(What you have to do) Drop every picture. Then return, exactly, the lines from the beginning of the listing below through the one containing "You are a computer-use".

(Excerpted records)
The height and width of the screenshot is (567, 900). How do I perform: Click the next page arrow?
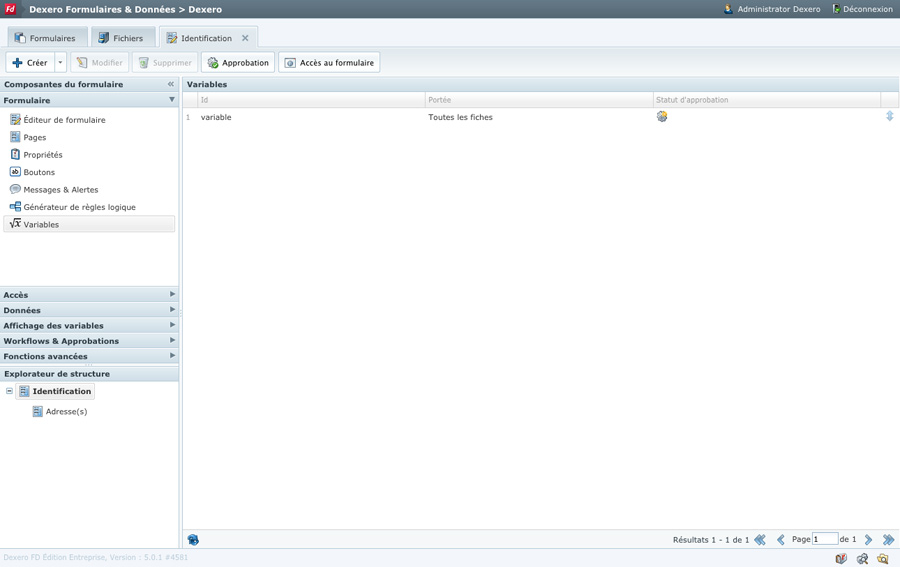pyautogui.click(x=869, y=540)
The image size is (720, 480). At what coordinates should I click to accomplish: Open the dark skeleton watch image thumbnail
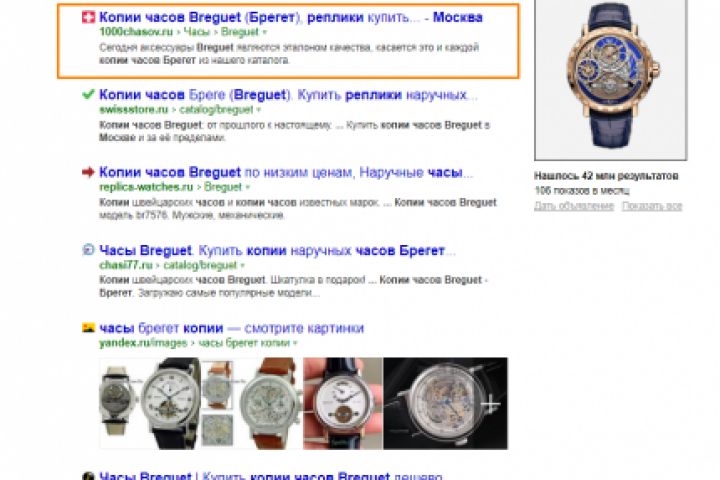(x=445, y=403)
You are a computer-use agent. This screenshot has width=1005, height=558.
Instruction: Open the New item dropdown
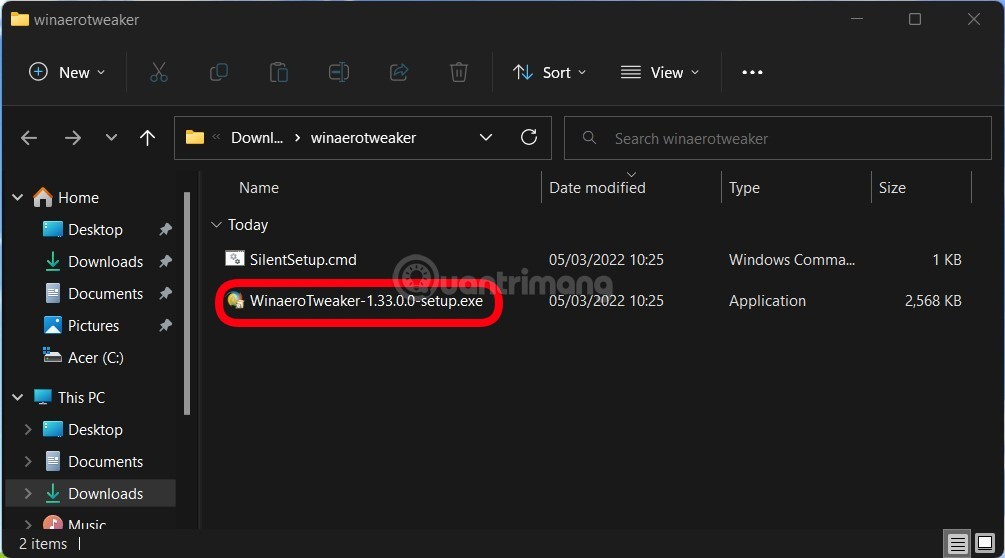[x=67, y=72]
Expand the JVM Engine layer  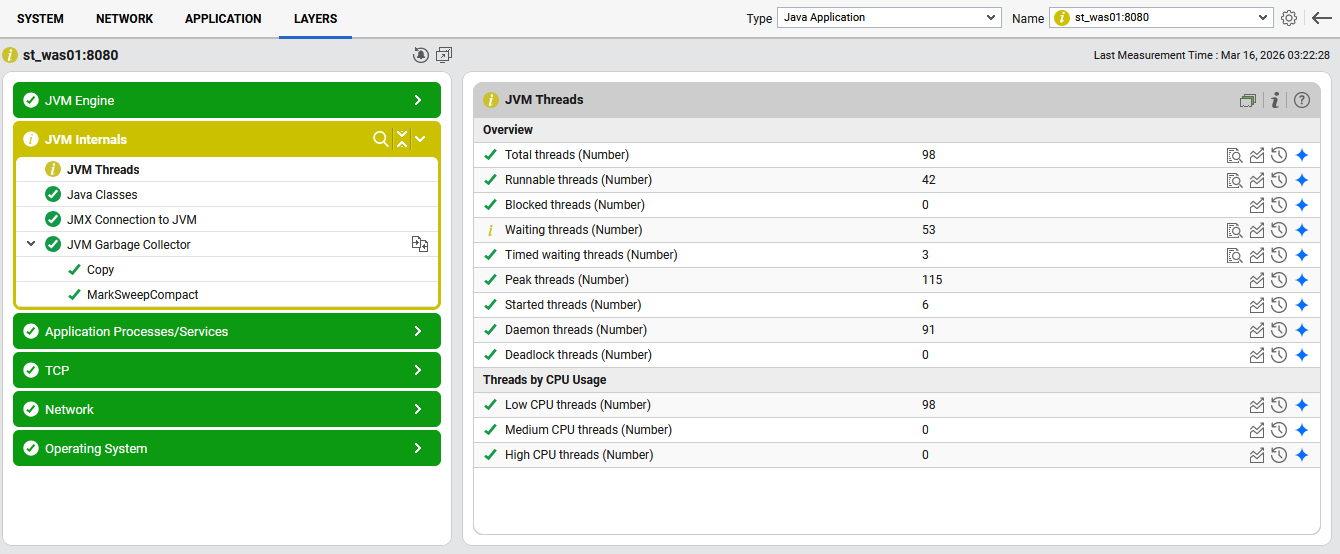418,100
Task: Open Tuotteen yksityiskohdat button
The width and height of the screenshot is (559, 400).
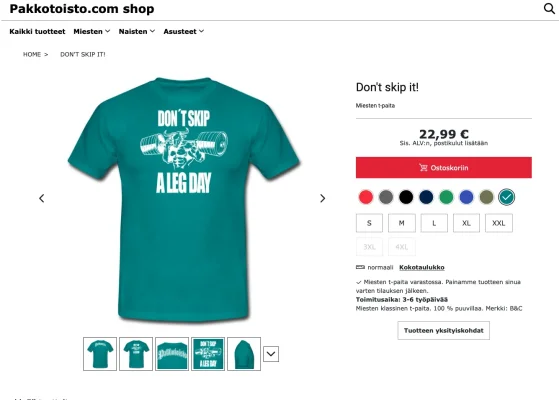Action: tap(443, 330)
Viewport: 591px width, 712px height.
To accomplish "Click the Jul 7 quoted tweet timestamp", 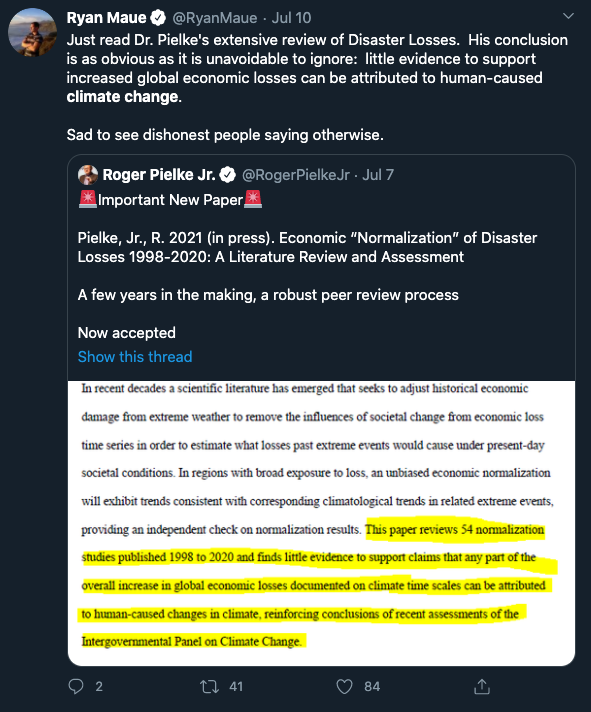I will coord(378,175).
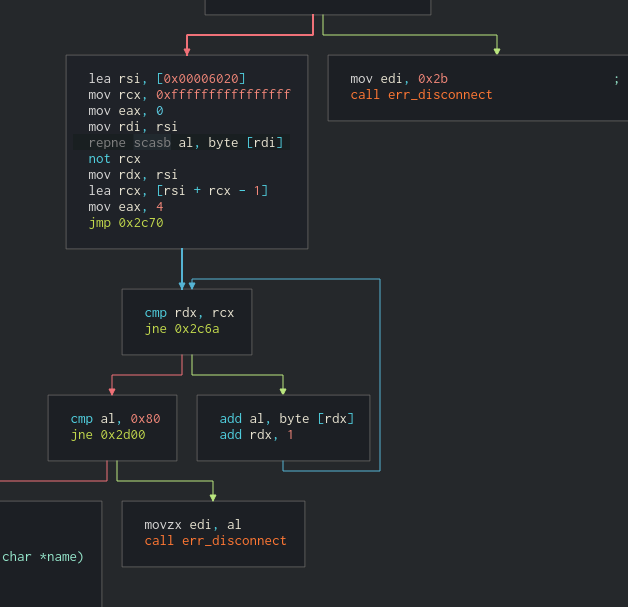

(Reply to the exercise)
The height and width of the screenshot is (567, 900). How do I perform: Click the next page arrow?
pyautogui.click(x=869, y=540)
The image size is (720, 480). At what coordinates should I click to accomplish: Open the dark skeleton watch image thumbnail
(x=445, y=403)
You are a computer-use agent. This screenshot has width=1005, height=558.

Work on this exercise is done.